Ben Jonson was born in 1572 in Westminster, and grew up with his stepfather, a bricklayer. That line of work kept with Jonson, but he eventually turned to a much different career. During his education at Westminster school, he was taught by William Camden, a humanist and antiquarian. Camden’s views deeply affected Jonson and gave him a “grounding in the classics” (Harp 164). In 1594 he married Anne Lewis. Little is known about their marriage or their family, but it is known that his daughter Mary died in 1600 in infancy and his first born son Benjamin died in 1603. Over the course of his career he was a poet, playwright, bricklayer, translator, scholar, literary critic and actor. Ben Jonson died in 1637 in Westminster.
Of Jonson's works, his satires are some of his most well-known, even today. Every Man in His Humour was written in 1598 and was the first of his many "humour plays". Following Every Man in His Humour was Ben Jonson's sequel, Every Man Out of His Humour. Though the first of the two plays was recieved well by audiences, the sequel was not such a success.
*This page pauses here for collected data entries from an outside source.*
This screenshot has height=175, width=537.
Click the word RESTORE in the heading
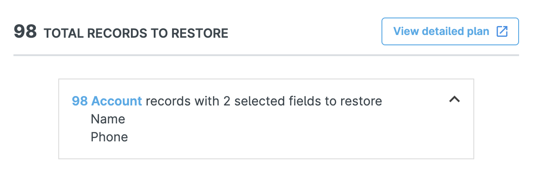click(199, 33)
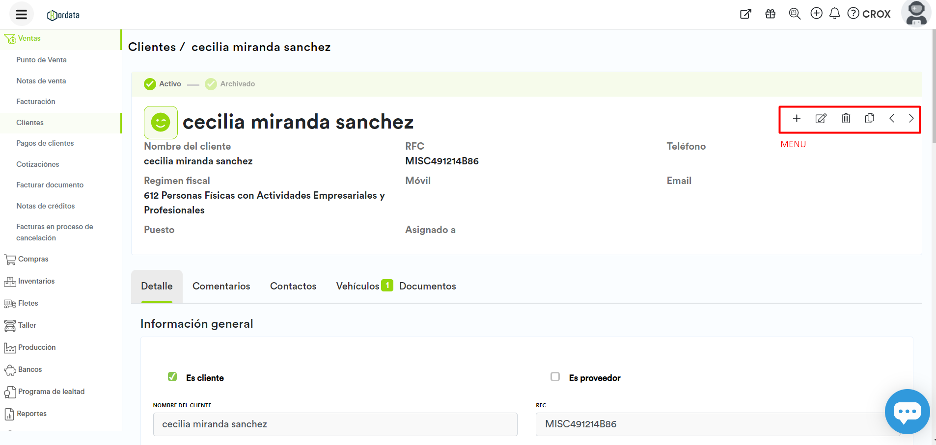The image size is (936, 445).
Task: Click the help question mark icon
Action: click(x=853, y=14)
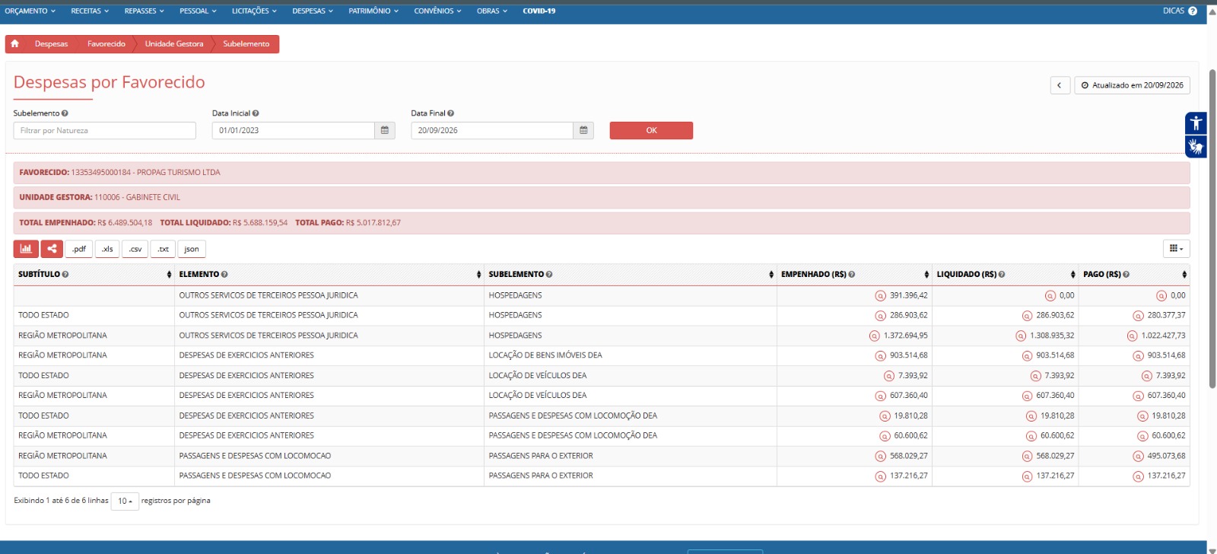
Task: Click the DICAS help icon
Action: tap(1193, 11)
The idea of humour plays was not original to Jonson. His contemporary, George Chapman, wrote a play centered around the bodily humours at that time as well. Black bile, yellow bile, phlegm, and blood were the four "humours" believed to control a person's temperment and health. Since the ancient Greeks and Romans, those basic fluids were a basis for medicine and many other ideas. Ben Jonson utilized that strong belief in his play by making each character dominated by a certain humour. References to that theme are made throughout the play such as when Bobadill confesses to having a "filthy humour of quarrelling", or when Cash blames "thy humour" for Cob's distress.
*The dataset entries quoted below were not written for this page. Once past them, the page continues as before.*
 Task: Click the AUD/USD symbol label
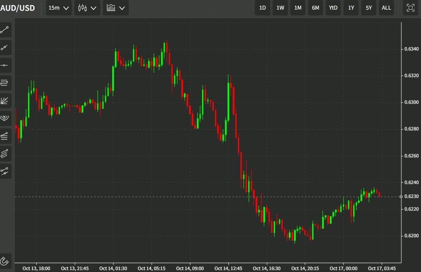18,8
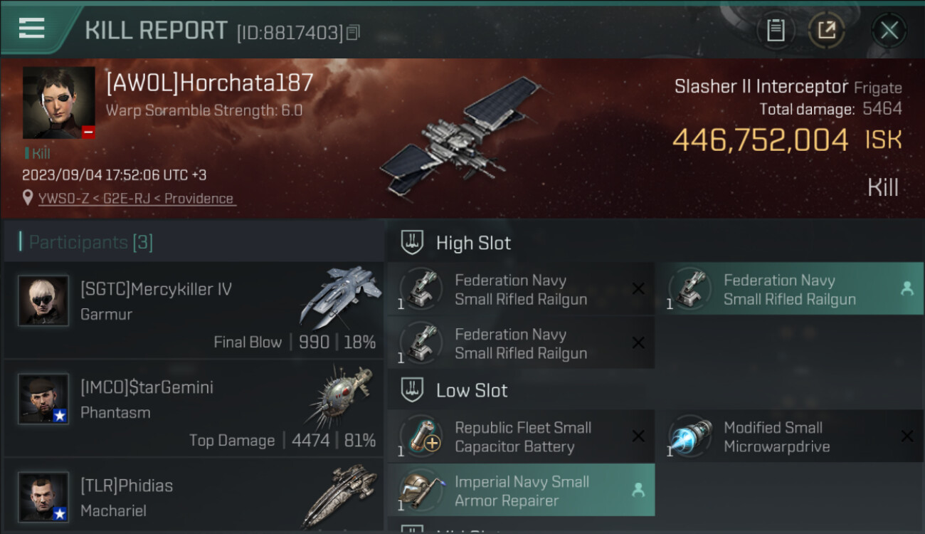Select Modified Small Microwarpdrive module
This screenshot has width=925, height=534.
pyautogui.click(x=789, y=436)
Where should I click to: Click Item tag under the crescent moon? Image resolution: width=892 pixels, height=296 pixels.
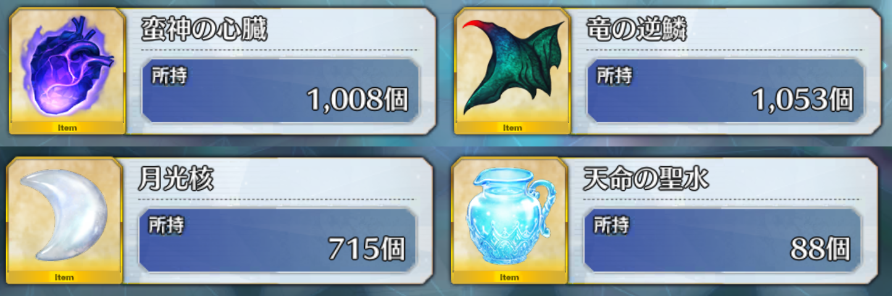coord(65,277)
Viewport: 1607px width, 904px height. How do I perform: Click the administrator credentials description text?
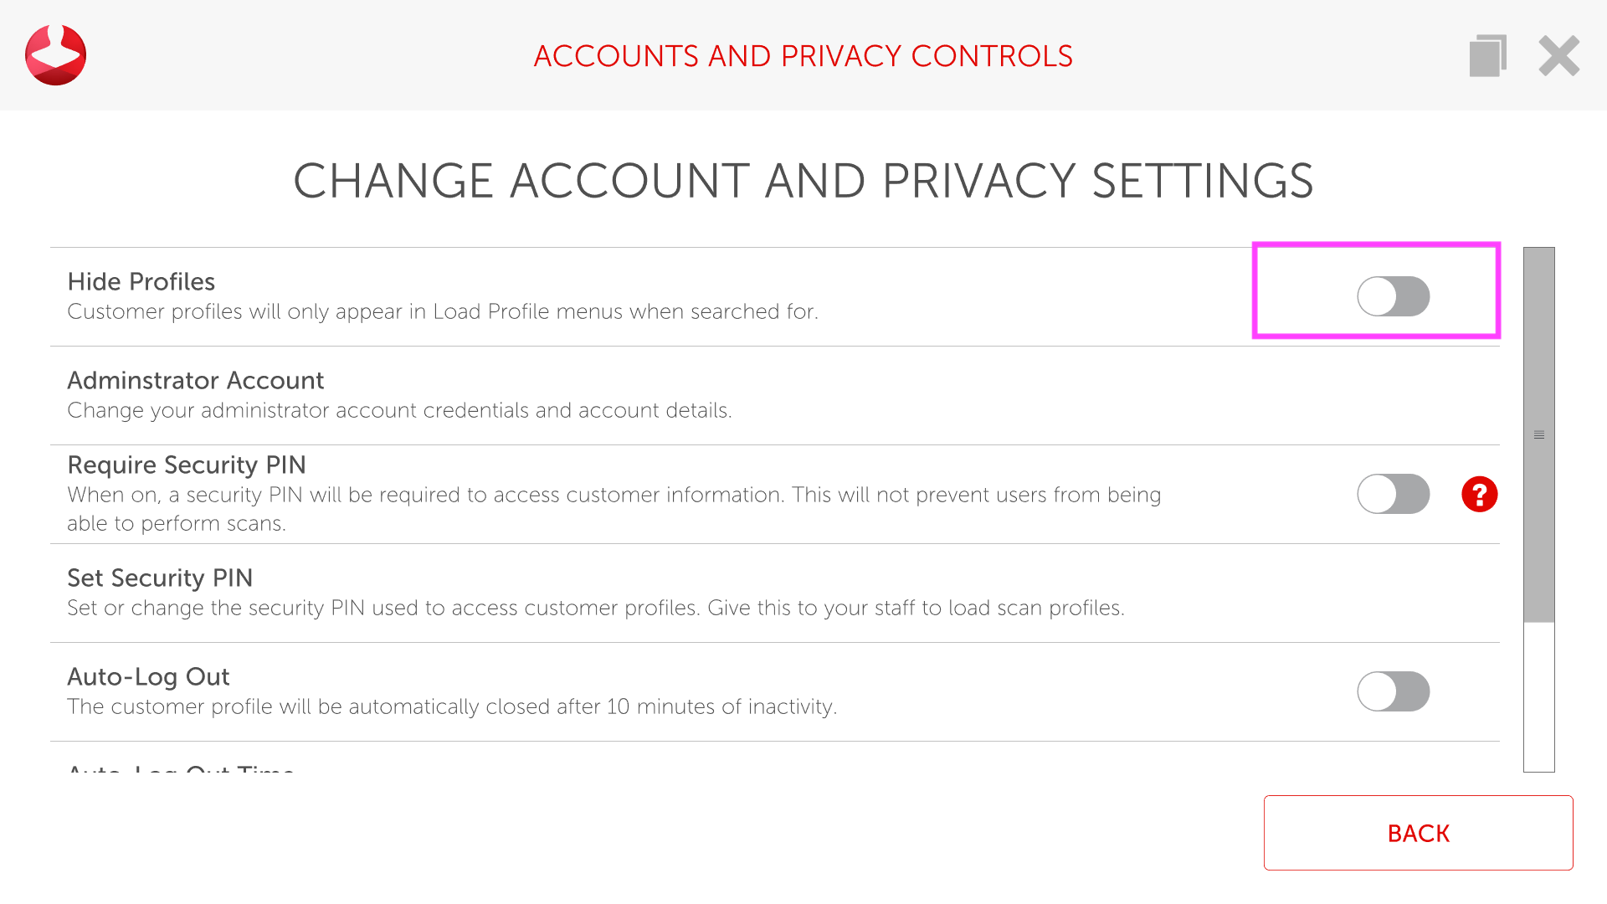[x=399, y=411]
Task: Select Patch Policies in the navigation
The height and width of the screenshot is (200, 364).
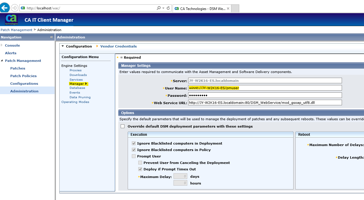Action: 23,76
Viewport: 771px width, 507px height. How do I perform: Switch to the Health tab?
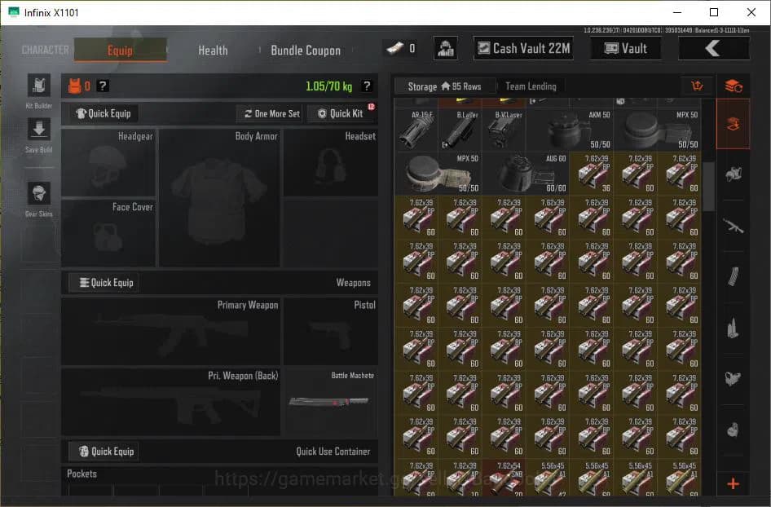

Though the humours are an essential theme to the play, Jonson's deeper love of parodying his own culture is also shown in Every Man in His Humour. Originally, it was set in Florence, but Jonson later revised it to be set in London. This is significant because it allowed the audience to be familiar with the types of people and places that were being parodied. It brought the social satire close to home, and also used particular fashion trends and manners to engage and mirror the audience. Additionally, the urbanism of London helped create a moral center that Jonson may have wanted to point to. Urban centers were the heart of religious reform and it could be morally important for the characters to live in such a bustling place.
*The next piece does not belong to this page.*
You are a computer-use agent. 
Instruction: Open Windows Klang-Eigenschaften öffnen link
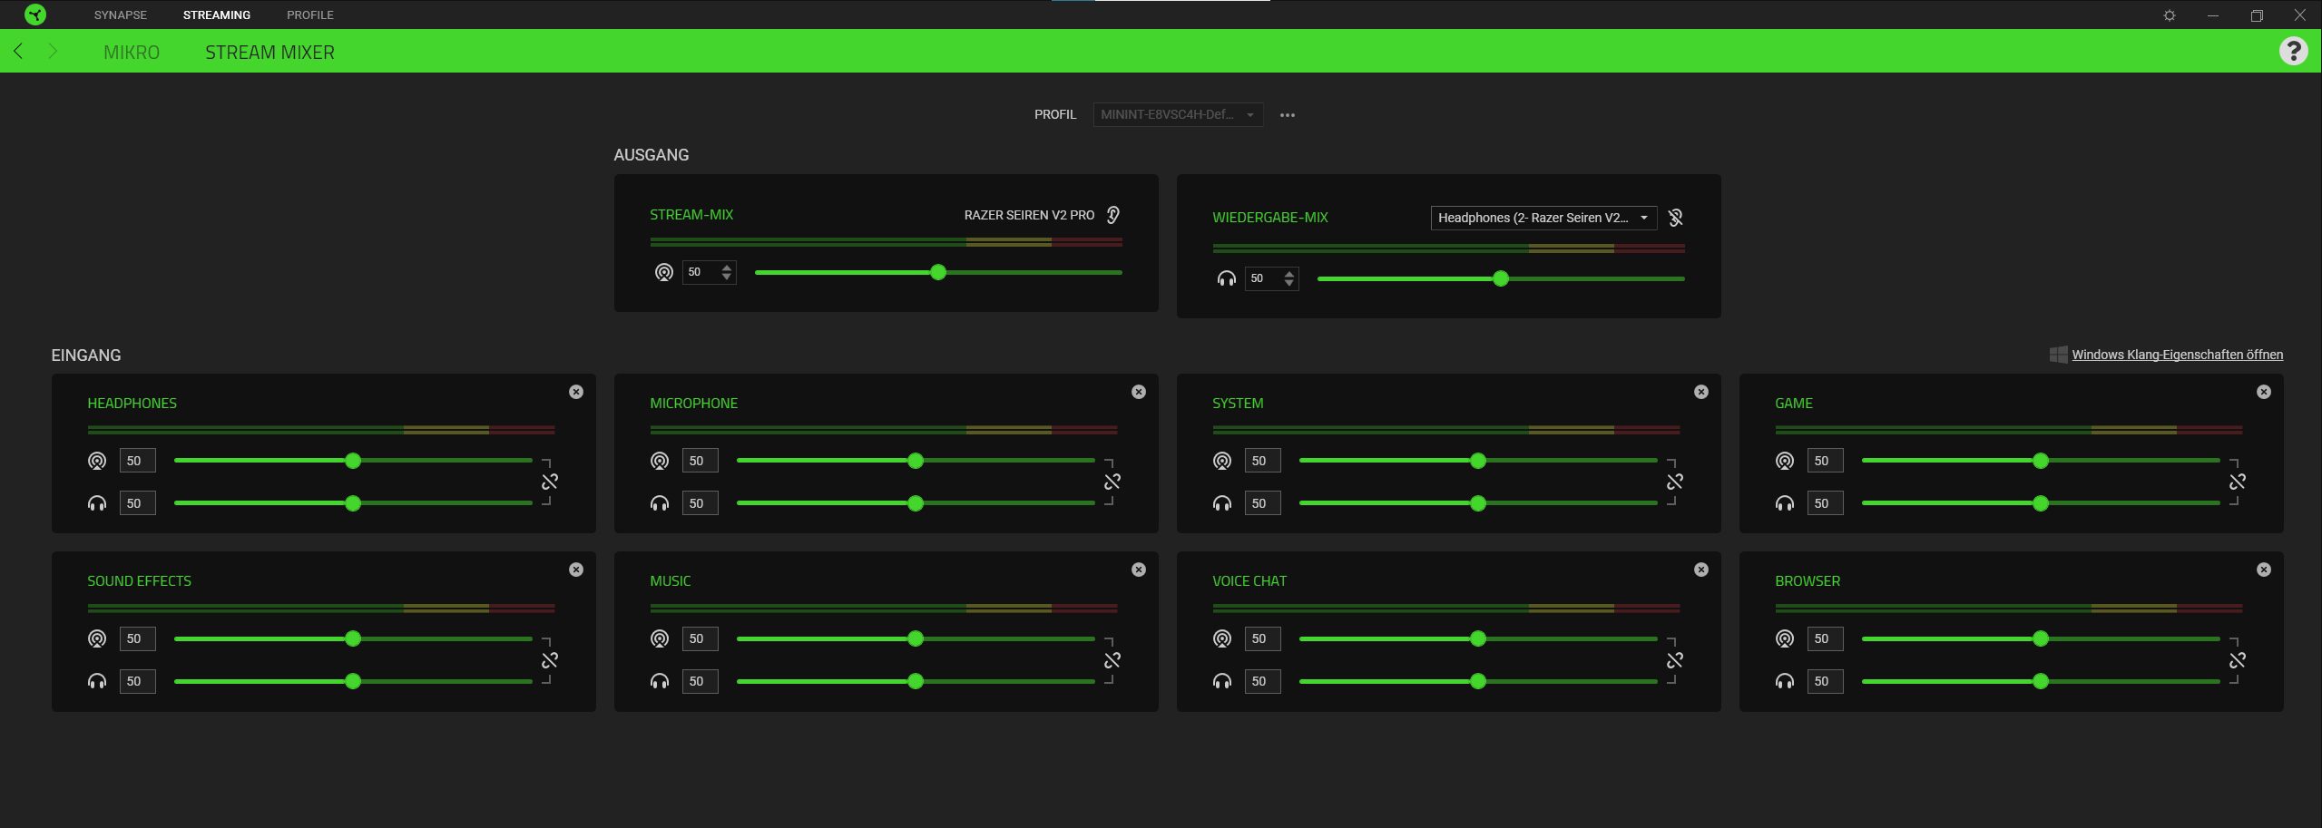click(x=2176, y=355)
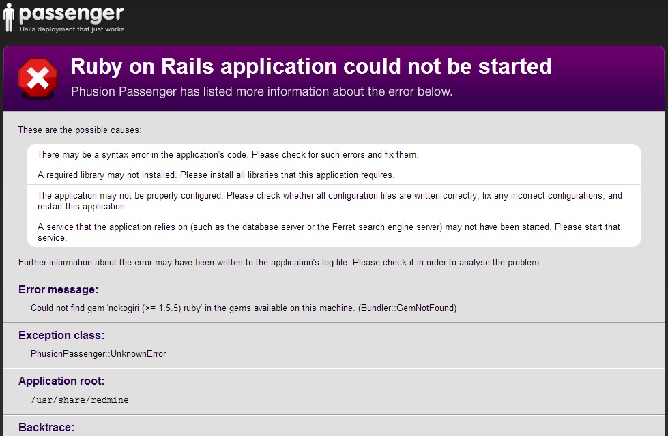Click the 'Phusion Passenger has listed more information' subtitle

(261, 91)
The audience was also supposed to admire, or understand at the very least, the language of the play. Jonson stayed away from innovative vocabulary, and aimed to mainly capture the world around him, and the language of the lower class. Keeping the language “low” was also an important part of decorum for Jonson. His education and interest in the humanist movement gave him a love for the classics that deeply influenced his writing style. Though he did not necessarily follow Neoclassical ideals strictly, he nonetheless appreciated them, and applied them when possible. His work has, at times, been called imitative, but that is part of maintaining the cultural authority of humanism.
Ben Jonson's satires are looked on fondly now, but he was taking a risk by publishing them. Just after Every Man in His Humour was published, there was a band on satires in England. Jonson published the sequel nonetheless, and though it did not get him in too much trouble, some of his later shows did. Eastward Ho! was a satire co-written with George Chapman and John Marston that poked fun at the Scots. This angered the Scottish King James which landed Jonson and Chapman in jail. Despite that and some other legal blunders, Ben Jonson went on to write many other memorable plays like Volpone, The Alchemist, and Bartholomew Fair that no doubt were grown from his humour plays.